Determinants of demand
Determinants are what cause a shift in the demand curve.
Price of the commodity.
Generally an individual is willing to purchase more of a commodity when its price is low and less of it when its price is high.
Prices of related commodities.
When a change in price of the other commodity leaves the amount demanded of the commodity under consideration unchanged, we say that the two commodities are unrelated, otherwise these are related. The related commodities are of two types' substitutes and complements. When the price of one commodity and the quantity demanded of the other commodity move in the same direction (i.e., both increase together and decrease together).
Income of the individual
The amount demanded of a commodity also depends upon the income of an individual. With an increase in income, increased amount of most of the commodities in his consumption bundle, though the extent of the increase may differ between commodities.
Tastes and preferences
It is quite well that the change in tastes and preferences of consumers in favor of a commodity results in smaller demand for the commodity. Modern business firms, which sell product with different brand names, rely a great deal on influencing tastes and preferences of households in favor of their products (with the help of advertisements, etc.) in order to bring about increase in demand of their products.
Tastes of the consumers
The amount demanded also depends on consumer's taste. Tastes include fashion, habit, customs, etc. A consumer's taste is also affected by advertisement. If the taste for a commodity goes up, its amount demanded is more even at the same price and vice-versa.
Wealth
The amount demanded of a commodity is also affected by the amount of wealth as well as its distribution. The wealthier are the people, higher is the demand for normal commodities. If wealth is more equally distributed, the demand for necessaries and comforts is more. On the other hand, if some people are rich, while the majority is poor, the demand for luxuries is generally less.
Government policy
Government policy affects the demand for commodities through taxation. Taxing a commodity increases its price and the demand goes down. Similarly, financial help from the government increases the demand for a commodity.
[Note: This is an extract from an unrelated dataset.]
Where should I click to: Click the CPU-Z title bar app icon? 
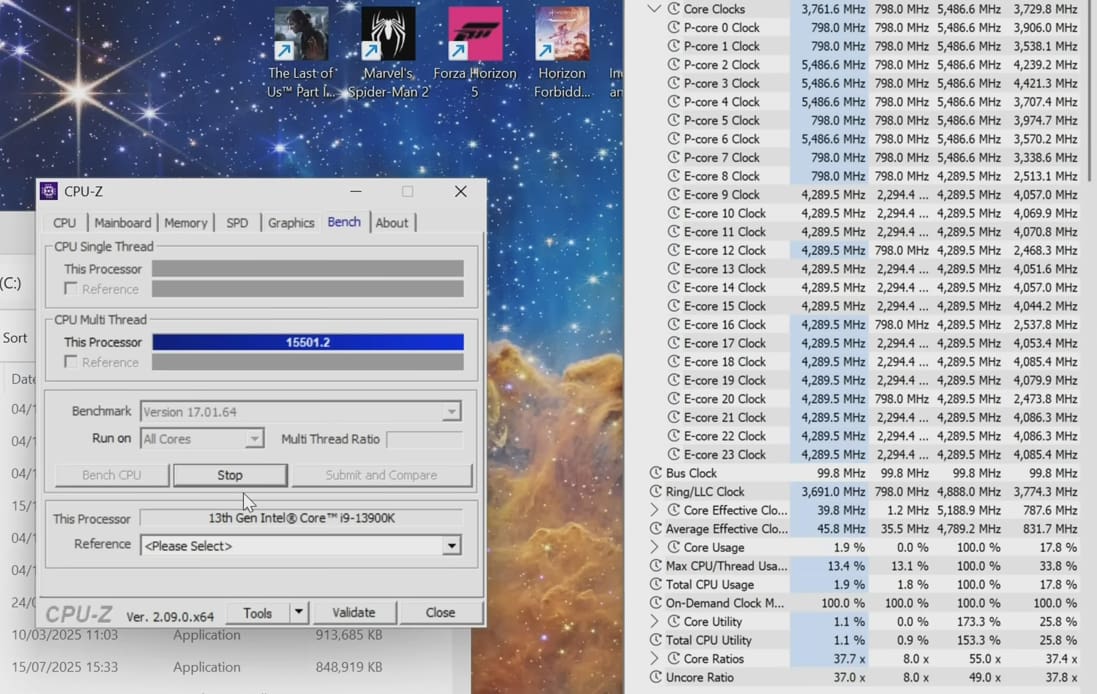tap(49, 192)
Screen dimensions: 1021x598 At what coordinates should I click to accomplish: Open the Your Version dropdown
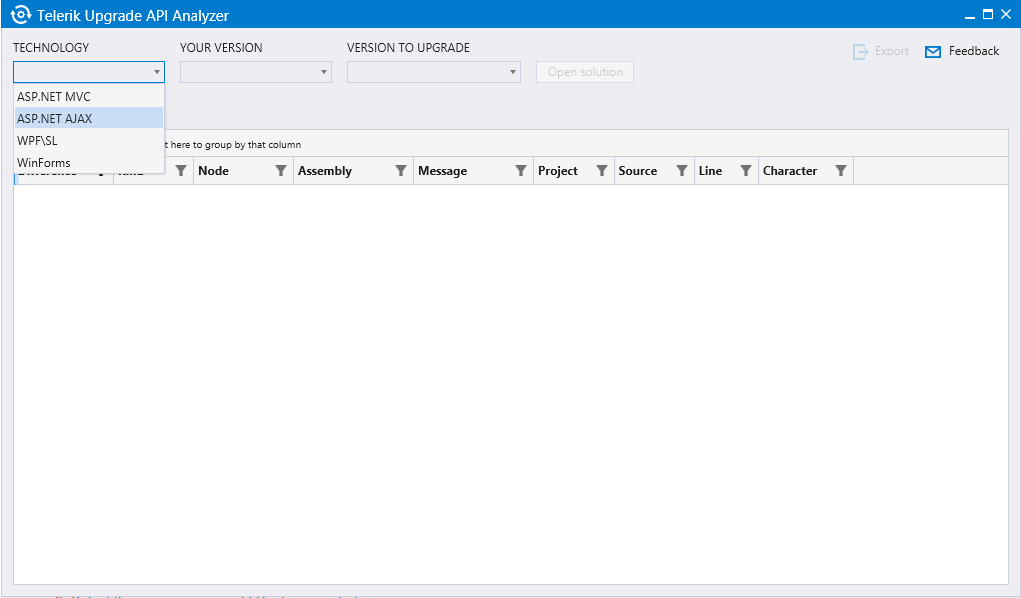pos(255,72)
Expectations regarding the future
If consumers expect changes in price of a commodity in future, they will change the demand at present even when the present price remains the same. Similarly, if consumers expect their incomes to rise in the near future, they may increase the demand for a commodity just now.
Climate and weather
The climate of an area and the weather prevailing there has a decisive effect on consumer's demand. In cold areas, woolen cloth is demanded. During hot summer days, ice is very much in demand. On a rainy day, ice-cream is not so much demanded.
State of business
The level of demand for different commodities also depends upon the business conditions in the country. If the country is passing through boom conditions, there will be a marked increase in demand. On the other hand, the level of demand goes down during depression.